Check every line of the data below for the string "computer", and copy the ones that hold it.
Top of Study material
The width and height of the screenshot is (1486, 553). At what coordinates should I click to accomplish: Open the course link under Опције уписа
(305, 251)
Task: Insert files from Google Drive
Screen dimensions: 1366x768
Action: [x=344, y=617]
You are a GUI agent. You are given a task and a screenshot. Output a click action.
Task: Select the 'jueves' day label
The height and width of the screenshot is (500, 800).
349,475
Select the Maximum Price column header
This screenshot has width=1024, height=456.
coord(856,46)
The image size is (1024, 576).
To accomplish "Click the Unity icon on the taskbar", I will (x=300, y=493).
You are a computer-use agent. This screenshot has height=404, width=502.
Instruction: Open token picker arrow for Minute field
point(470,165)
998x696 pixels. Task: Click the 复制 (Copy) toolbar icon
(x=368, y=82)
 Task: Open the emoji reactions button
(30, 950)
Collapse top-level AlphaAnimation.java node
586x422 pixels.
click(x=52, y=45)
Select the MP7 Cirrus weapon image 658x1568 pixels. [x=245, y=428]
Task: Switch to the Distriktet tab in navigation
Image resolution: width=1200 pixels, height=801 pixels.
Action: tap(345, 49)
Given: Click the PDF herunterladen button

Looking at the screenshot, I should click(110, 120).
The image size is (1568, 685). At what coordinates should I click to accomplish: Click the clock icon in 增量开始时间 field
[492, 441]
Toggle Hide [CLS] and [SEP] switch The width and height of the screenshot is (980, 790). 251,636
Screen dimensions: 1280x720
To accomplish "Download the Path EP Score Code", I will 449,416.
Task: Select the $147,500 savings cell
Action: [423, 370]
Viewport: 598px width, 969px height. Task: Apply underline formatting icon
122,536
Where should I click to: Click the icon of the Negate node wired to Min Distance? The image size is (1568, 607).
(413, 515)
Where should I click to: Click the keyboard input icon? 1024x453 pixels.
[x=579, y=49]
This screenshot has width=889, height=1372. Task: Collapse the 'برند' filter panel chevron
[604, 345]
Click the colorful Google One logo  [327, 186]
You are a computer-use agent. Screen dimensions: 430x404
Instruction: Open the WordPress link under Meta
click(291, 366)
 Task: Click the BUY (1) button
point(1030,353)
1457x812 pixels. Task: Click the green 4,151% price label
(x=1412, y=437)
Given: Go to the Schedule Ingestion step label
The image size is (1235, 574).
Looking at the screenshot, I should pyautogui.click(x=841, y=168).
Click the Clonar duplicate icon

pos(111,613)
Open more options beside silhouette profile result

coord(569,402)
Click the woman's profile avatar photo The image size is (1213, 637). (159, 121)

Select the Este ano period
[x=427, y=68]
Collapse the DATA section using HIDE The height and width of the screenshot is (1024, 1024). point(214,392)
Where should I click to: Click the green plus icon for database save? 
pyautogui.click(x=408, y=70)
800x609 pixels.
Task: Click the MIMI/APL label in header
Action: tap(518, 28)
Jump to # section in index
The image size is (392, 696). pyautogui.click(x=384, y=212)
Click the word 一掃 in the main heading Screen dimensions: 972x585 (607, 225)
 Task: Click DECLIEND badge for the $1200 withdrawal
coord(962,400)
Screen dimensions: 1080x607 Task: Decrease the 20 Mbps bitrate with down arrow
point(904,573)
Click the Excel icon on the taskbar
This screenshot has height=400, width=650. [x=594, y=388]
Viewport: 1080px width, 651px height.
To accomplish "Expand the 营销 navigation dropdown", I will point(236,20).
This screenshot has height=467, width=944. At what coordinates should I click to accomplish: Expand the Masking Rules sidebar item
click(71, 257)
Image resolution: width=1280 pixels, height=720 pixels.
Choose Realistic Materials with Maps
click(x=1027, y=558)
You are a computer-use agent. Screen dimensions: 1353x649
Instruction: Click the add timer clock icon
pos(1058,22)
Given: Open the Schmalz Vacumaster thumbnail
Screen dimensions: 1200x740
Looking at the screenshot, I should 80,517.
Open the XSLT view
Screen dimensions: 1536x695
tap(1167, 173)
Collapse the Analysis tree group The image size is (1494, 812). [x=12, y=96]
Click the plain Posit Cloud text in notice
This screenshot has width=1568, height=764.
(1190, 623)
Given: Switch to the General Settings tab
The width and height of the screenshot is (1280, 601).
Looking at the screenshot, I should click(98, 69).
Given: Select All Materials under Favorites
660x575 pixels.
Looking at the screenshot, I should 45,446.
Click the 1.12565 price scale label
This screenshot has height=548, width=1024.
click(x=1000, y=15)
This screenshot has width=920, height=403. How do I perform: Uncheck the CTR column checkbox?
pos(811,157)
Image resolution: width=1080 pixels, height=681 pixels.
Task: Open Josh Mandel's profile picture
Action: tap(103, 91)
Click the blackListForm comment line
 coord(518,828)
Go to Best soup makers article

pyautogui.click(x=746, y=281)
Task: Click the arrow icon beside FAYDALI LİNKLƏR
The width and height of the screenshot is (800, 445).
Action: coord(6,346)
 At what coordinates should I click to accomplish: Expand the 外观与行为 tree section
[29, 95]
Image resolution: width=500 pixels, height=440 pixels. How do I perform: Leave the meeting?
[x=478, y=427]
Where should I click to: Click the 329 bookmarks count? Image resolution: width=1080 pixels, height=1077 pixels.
Bottom of Study material
*Output for this task*
You are a computer-use agent. This screenshot has height=404, width=502.
You are a computer-use agent. Screen dimensions: 430x404
You are a computer-use agent. Screen dimensions: 1353x649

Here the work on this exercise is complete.